Task prompt:
Your task is to filter the entries and copy every line containing the string "click".
════════════════
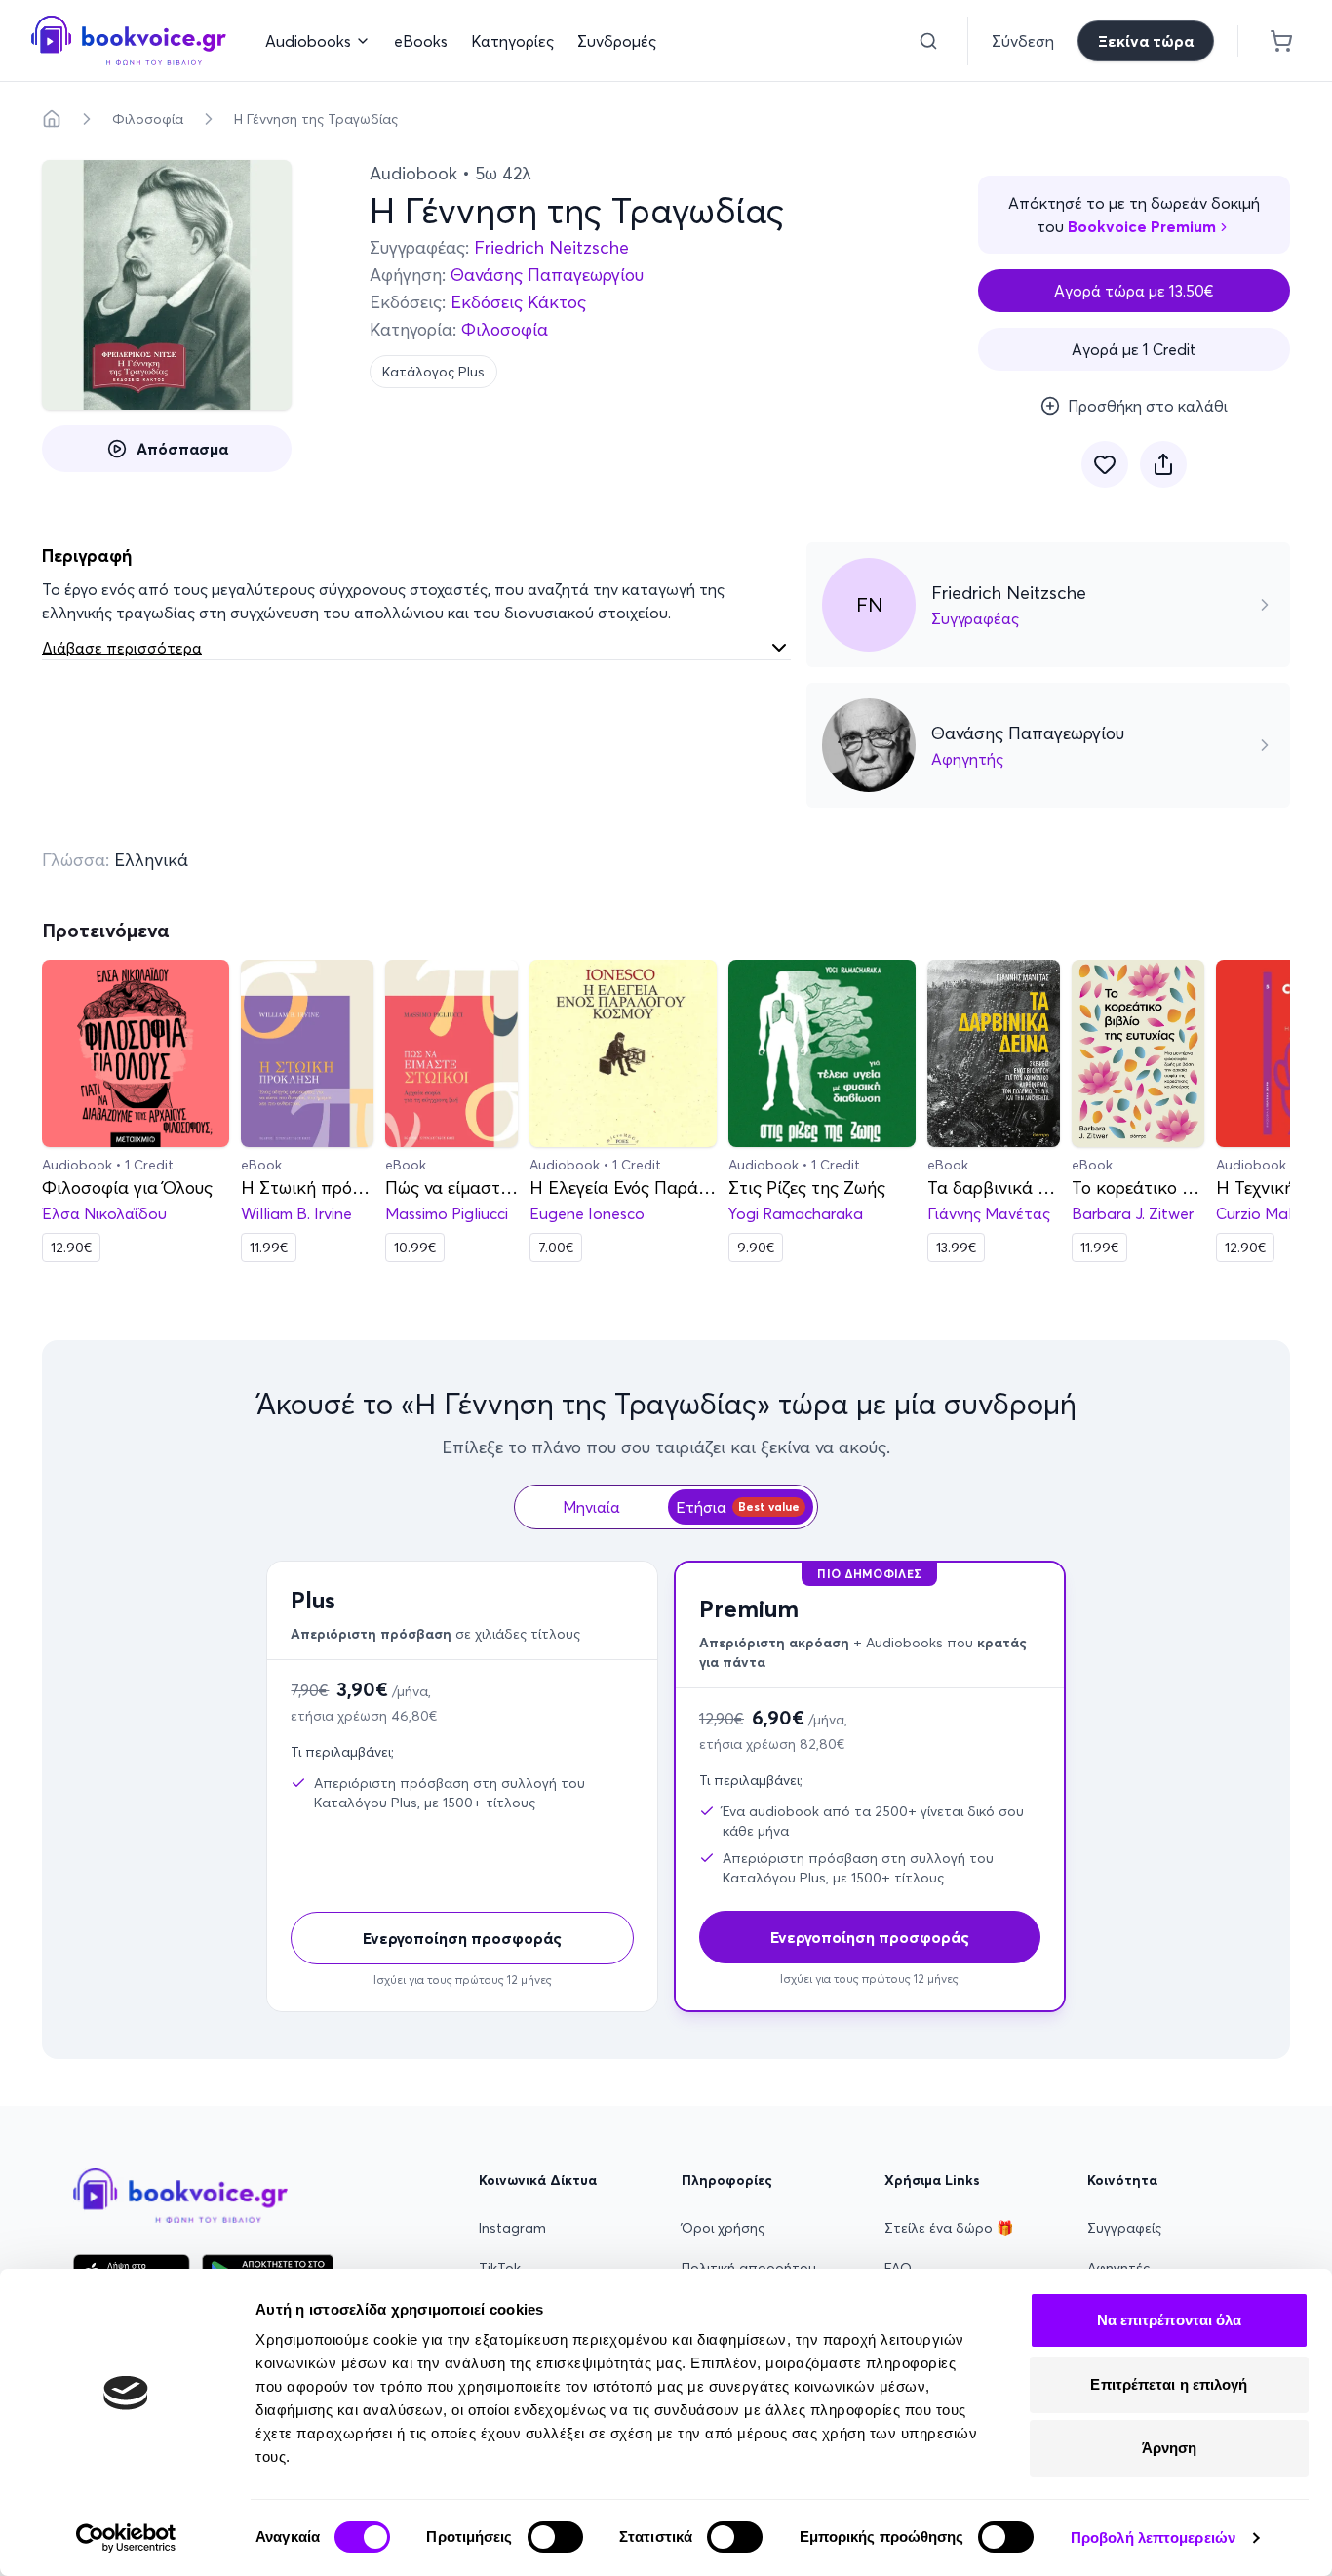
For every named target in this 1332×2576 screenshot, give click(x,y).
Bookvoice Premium (1142, 226)
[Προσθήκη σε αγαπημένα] (1104, 464)
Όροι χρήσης (723, 2228)
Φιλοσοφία (147, 119)
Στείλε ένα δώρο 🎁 (948, 2228)
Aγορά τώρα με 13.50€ (1134, 290)
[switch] (555, 2537)
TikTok (500, 2268)
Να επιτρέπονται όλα (1169, 2320)
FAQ (898, 2268)
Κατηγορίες (512, 41)
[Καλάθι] (1281, 41)
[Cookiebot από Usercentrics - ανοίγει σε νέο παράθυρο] (126, 2538)
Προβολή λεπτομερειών (1153, 2537)
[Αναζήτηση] (928, 41)
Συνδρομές (616, 41)
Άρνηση (1169, 2447)
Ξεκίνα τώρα (1146, 41)
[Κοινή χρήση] (1163, 464)
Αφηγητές (1118, 2268)
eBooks (421, 41)
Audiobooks (308, 41)
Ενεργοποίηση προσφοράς (462, 1938)
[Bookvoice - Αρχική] (128, 40)
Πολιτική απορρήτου (749, 2268)
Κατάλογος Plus (433, 371)
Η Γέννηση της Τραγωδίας (316, 119)
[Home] (51, 119)
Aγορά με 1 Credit (1134, 349)
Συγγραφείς (1124, 2228)
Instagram (512, 2228)
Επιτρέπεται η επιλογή (1168, 2384)
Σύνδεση (1023, 41)
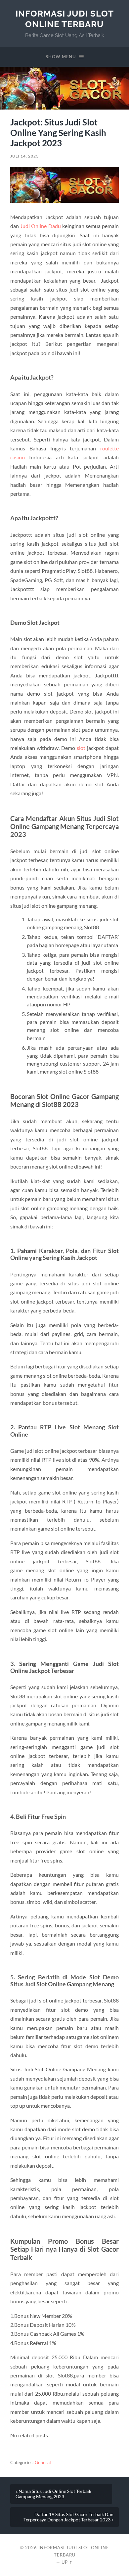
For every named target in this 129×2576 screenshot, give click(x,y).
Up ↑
════════════════
Written answer:
For every named target in this 1332×2576 screenshot, give click(x,y).
For every named target in this 129×2576 screenshot, give click(x,y).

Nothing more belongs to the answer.